Associação pela Mobilidade revela que meios suaves estão na agenda dos candidatos autárquicos.



A MUBI revela que 39 candidatos em todo o país, candidatos em seis das mais importantes cidades, participaram num questionário desenvolvido pela associação pela mobilidade, e boa parte deixou firmado compromisso em nome da mobilidade ativa.

Deste universo 87% afirmam ser muito importante a redução da utilização do automóvel nos próximos quatro anos em pelo menos 10%, e uma grande maioria diz ser importante que o seu município leve a cabo diversas medidas que conduzam à transferência modal para os modos activos e mais sustentáveis.

Muitos candidatos mostram ainda relutância em defender medidas de desincentivo ao uso do carro, essenciais para a mudança do paradigma da mobilidade, mas percepcionadas como impopulares.

A MUBi enviou um questionário dirigido aos candidatos às presidências de Câmara nos municípios de seis capitais de distrito (Aveiro, Braga, Faro, Lisboa, Porto e Setúbal).

Depois de notas sobre as reuniões com candidatos em Aveiro, não há nota sobre quem respondeu ao inquérito e quem ficou de fora. 

O questionário esteve aberto a respostas entre 9 e 22 de Agosto, e 39 candidatos, nos seis municípios abrangidos, enviaram as suas respostas.

Quase todos, 38, subscreveram o compromisso de apoiar a mobilidade activa durante o mandato autárquico 2021-2025, com o objectivo de melhorar as condições para quem se desloca a pé e de bicicleta e aumentar o número de pessoas que usam esses modos.

Este inquérito verifica que algumas medidas de desincentivo à utilização do automóvel, tais como a redução da oferta de estacionamento, a redução das velocidades, as restrições ao tráfego de atravessamento em zonas residenciais, ou mesmo a tarifação da entrada de automóveis nas cidades, são as questões a que é dada menos importância (46%, 69%, 64% e 5% consideram estas quatro medidas, respectivamente, muito importantes).

Já o aumento da utilização da bicicleta merece referência mais consensual como forma de atingir metas definidas pela Estratégia Nacional para a Mobilidade Activa Ciclável.
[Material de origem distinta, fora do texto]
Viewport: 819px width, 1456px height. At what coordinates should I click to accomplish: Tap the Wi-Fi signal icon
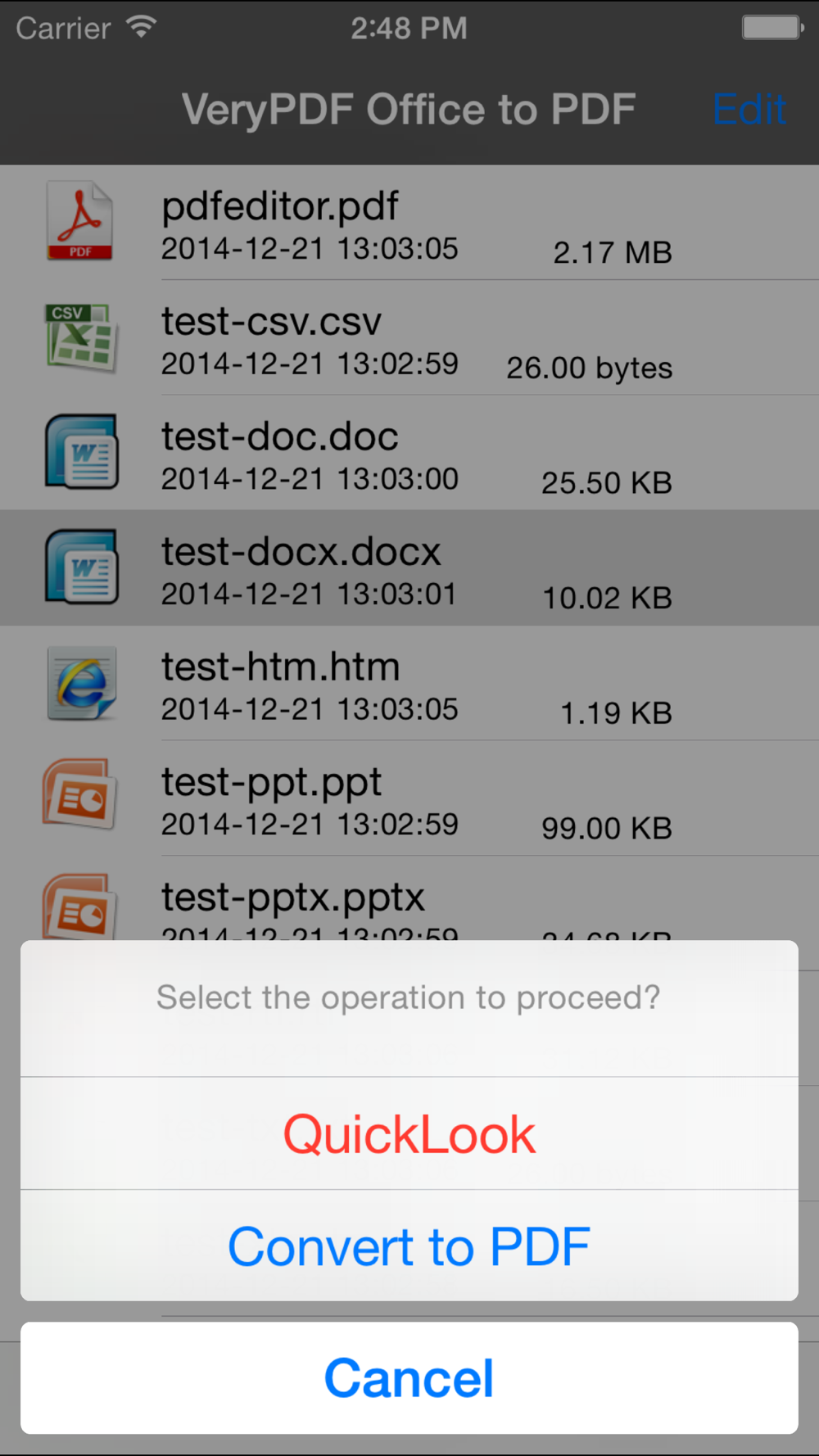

Nuro de Matos Carvalho, dirigente da MUBi e coordenador dos trabalhos deste questionário, sublinha que “estamos claramente na fase em que os/as actuais candidatos/as já assimilaram nos seus discursos os temas relacionados com a mobilidade activa e sustentável, mas urge agora passar à fase seguinte que é a de materializar em acções no terreno esse mesmo discurso e ideias”.